**Stated task A:** Decide whether each statement below agrees with the passage on text-to-speech training data. For each, answer yes or no and quote the deciding words. (i) The training text data may come from the operating system of the computing device. (ii) The training acoustic data arrives through text input 130. (iii) The gender of the speaker can be a defined speech attribute.
**Stated task B:** Extend the passage on text-to-speech training data, starting after its last sentence.

**Provided passage:**

◇ ◇ ◇

Step 202 - receiving a training text data and a respective training acoustic data,
the respective training acoustic data being a spoken representation of the training
text data, the respective training acoustic data being associated with one or more
defined speech attribute
[0084] The method 200 starts at step 202, where a computing device, being in this implementation
of the present technology the server 102, receives instruction for TTS, specifically
to output a synthetic speech having a selected speech attribute.
[0085] It should be expressly understood that, although the method 200 is described here
with reference to an embodiment where the computing device is a server 102, this description
is presented by way of example only, and the method 200 can be implemented
mutatis mutandis in other embodiments, such as those where the computing device is a client device
112.
[0086] In step 202, training text data 312 is received. The form of the training text data
312 is not particularly limited. It may be part of a written text of any type, e.g.,
a book, an article, an e-mail, a text message, and the like. The training text data
312 is received via text input 130 and input module 113. It may be received from an
e-mail client, an e-book reader, a messaging system, a web browser, or within another
application containing text content. Alternatively, the training text data 312 may
be received from the operating system of the computing device (e.g., the server 102,
or the client device 112).
[0087] Training acoustic data 322 is also received. The training acoustic data 322 is a
spoken representation of the training text data 312 and is not particularly limited.
It may be a recording of a person reading aloud the training text 312, a speech, a
play, a song, a video, and the like.
[0088] The training acoustic data 322 is associated with one or more defined speech attribute
326. The defined speech attribute 326 is not particularly limited and may correspond,
for example, to an emotion (angry, happy, sad, etc.), the gender of the speaker, a
language, an accent, an intonation, a dynamic, a speaker identity, etc. For each training
acoustic data 322 received, the one or more speech attribute 326 is defined, to allow
an association, such as a correlation, between vocoder features 324 of the acoustic
data 322 and speech attributes 326 during training of the acoustic space model 340
(defined further below).
[0089] The form of the training acoustic data 322 is not particularly limited. It may be
part of an audio sample of any type, e.g., a recording, a speech, a video, and the
like. The training acoustic data 322 is received via an audio input (not depicted)
and input module 113. It may be received from an application containing audio content.
Alternatively, the training acoustic data 322 may be received from the operating system
of the computing device (e.g., the server 102, or the client device 112).
[0090] Training text data 312 and training acoustic data 322 can originate from multiple
sources. For example, text and/or acoustic data 312, 322 could be retrieved from email
messages, downloaded from a remote server, and the like. In some non-limiting implementations,
text and/or acoustic data 312, 322 is stored in the information storage medium 104,
e.g., in database 106. In alternative non-limiting implementations, text and/or acoustic
data 312, 322 is received (e.g., uploaded) by the server 102 from the client device
112 via the communication network 110. In yet another non-limiting implementation,
text and/or acoustic data 312, 322 is retrieved (e.g., downloaded) from an external
resource (not depicted) via the communication network 110.

◇ ◇ ◇

**Provided records:**
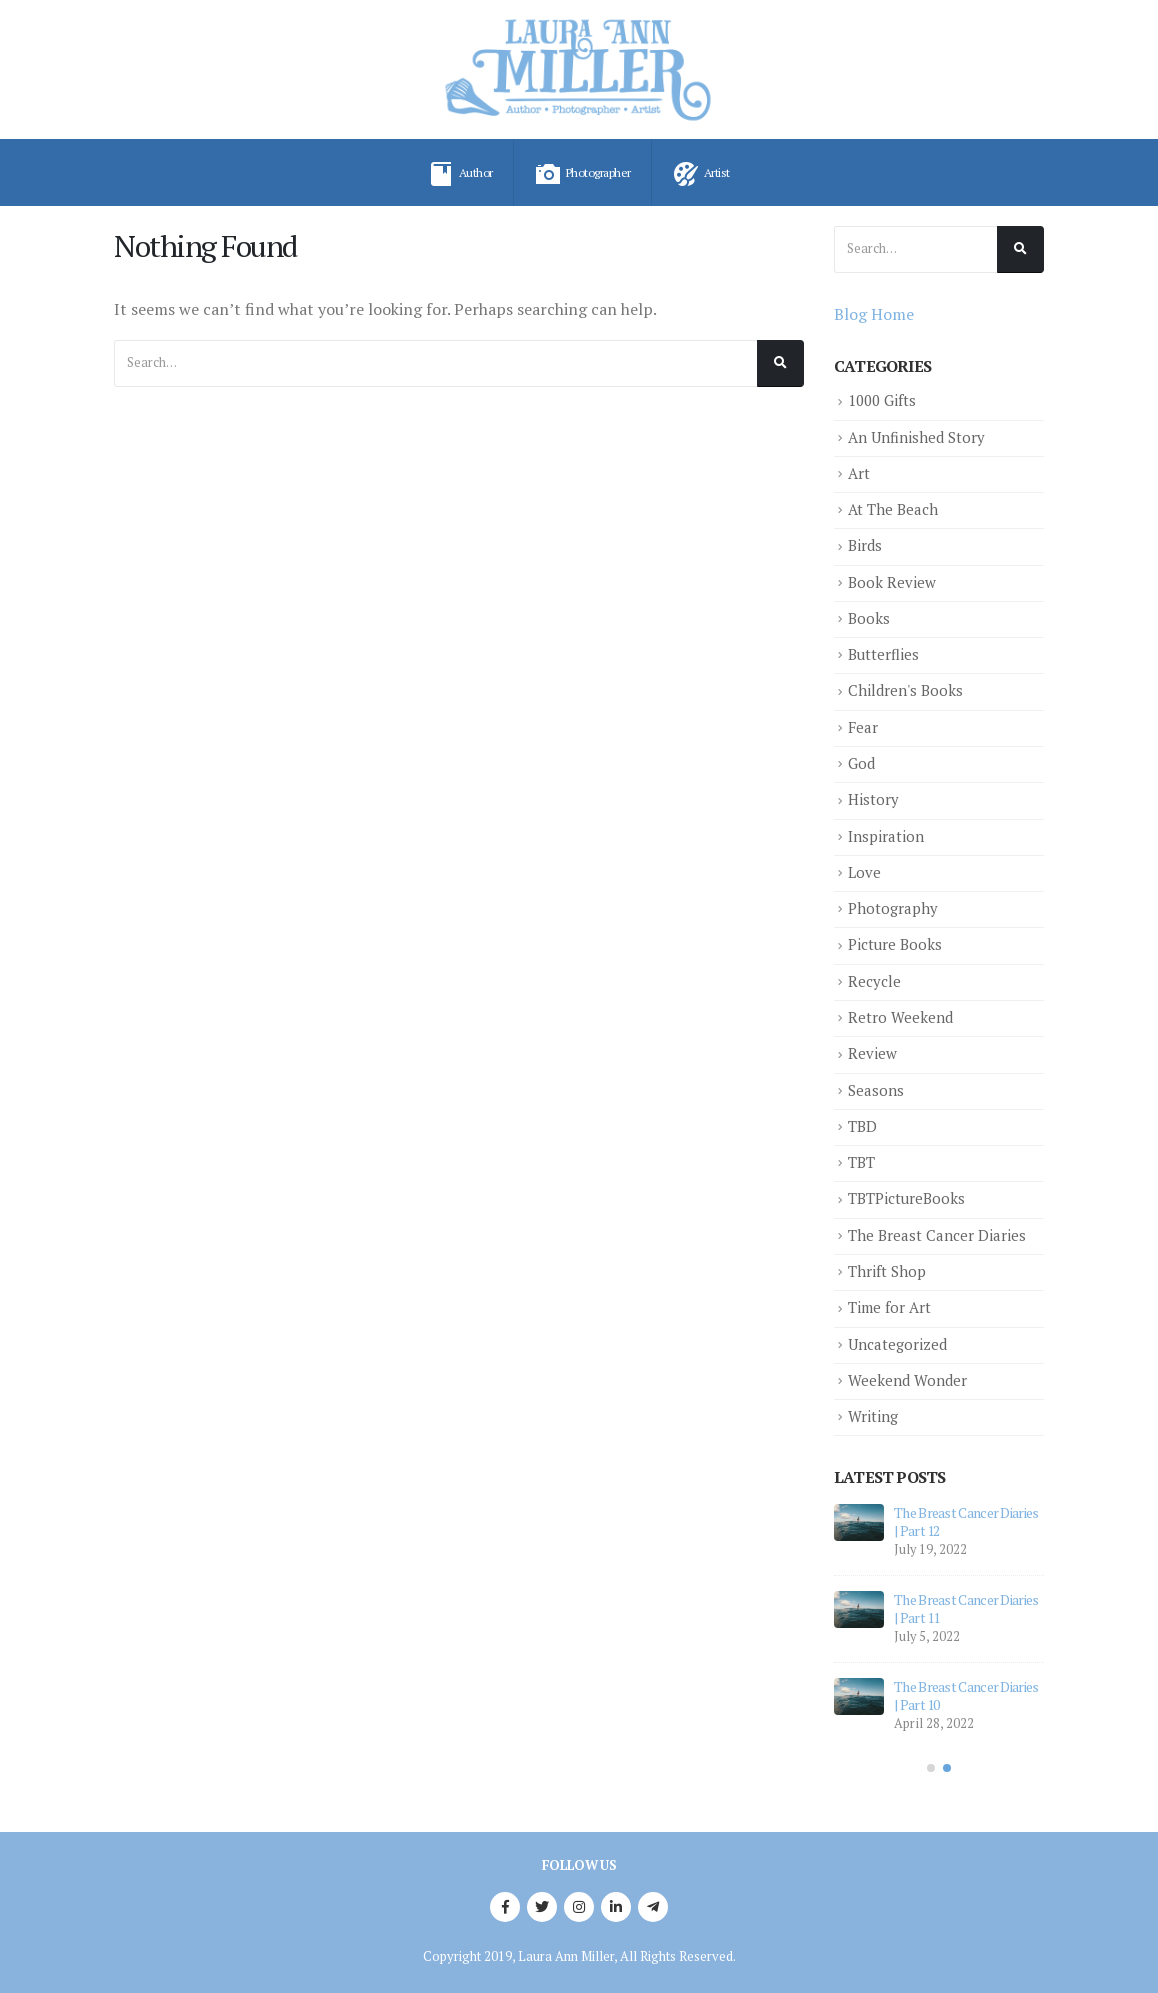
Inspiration (886, 836)
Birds (865, 545)
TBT (861, 1162)
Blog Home (874, 314)
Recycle (874, 981)
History (873, 799)
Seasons (876, 1090)
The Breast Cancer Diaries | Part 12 (966, 1521)
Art (859, 473)
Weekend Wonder (907, 1380)
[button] (931, 1768)
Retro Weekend (900, 1017)
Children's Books (905, 690)
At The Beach (893, 509)
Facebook (505, 1907)
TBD (862, 1126)
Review (872, 1053)
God (861, 763)
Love (864, 872)
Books (869, 618)
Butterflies (883, 654)
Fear (863, 727)
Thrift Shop (887, 1271)
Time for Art (889, 1307)
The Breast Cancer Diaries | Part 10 (966, 1695)
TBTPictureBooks (906, 1198)
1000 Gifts (882, 400)
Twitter (542, 1907)
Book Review (892, 582)
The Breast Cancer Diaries (937, 1235)
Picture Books (895, 944)
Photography (893, 908)
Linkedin (616, 1907)
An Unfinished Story (916, 437)
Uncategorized (897, 1344)
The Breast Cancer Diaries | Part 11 (966, 1608)
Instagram (579, 1907)
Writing (873, 1416)
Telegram (653, 1907)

◇ ◇ ◇

**Task result A:**
(i) Yes: "Alternatively, the training text data 312 may be received from the operating system of the computing device"
(ii) No: "The training acoustic data 322 is received via an audio input (not depicted) and input module 113."
(iii) Yes: "for example, to an emotion (angry, happy, sad, etc.), the gender of the speaker"

**Task result B:**
[0091] In this implementation of the present technology, the server 102 acquires the text
and/or acoustic data 312, 322 from an external resource (not depicted), which can
be, for example, a provider of such data. In other implementations of the present
technology, the source of the text and/or acoustic data 312, 322 can be any suitable
source, for example, any device that optically scans text images and converts them
to a digital image, any device that records audio samples, and the like.
[0092] Then, the method 200 proceeds to step 204.
Step 204 - extracting one or more of phonetic and linguistic features of the training
text data
[0093] Next, at step 204, the server 102 executes a step of extracting one or more of phonetic
and linguistic features 314 of the training text data 312. This step is shown schematically
in the first box 310 in Figure 3. Phonetic and/or linguistic features 314 are also
shown schematically in Figure 3. Many such features and ways of extracting such features
are known, and this step is not meant to be particularly limited. For example, in
the non-limiting embodiment shown in Figure 3, the training text data 312 is divided
into phones, a phone being a minimal segment of a speech sound in a language. Phones
are generally either vowels or consonants or small groupings thereof. In some embodiments,
the training text data 312 may be divided into phonemes, a phoneme being a minimal
segment of speech that cannot be replaced by another without changing meaning, i.e.,
an individual speech unit for a particular language. As will be understood by persons
skilled in the art, extraction of phonetic and/or linguistic features 314 may be done
using any known method or algorithm. The method to be used and the phonetic and/or
linguistic features 314 to be determined may be selected using a number of different
criteria, such as the source of the text data 312, etc.
[0094] Then, the method 200 proceeds to step 206.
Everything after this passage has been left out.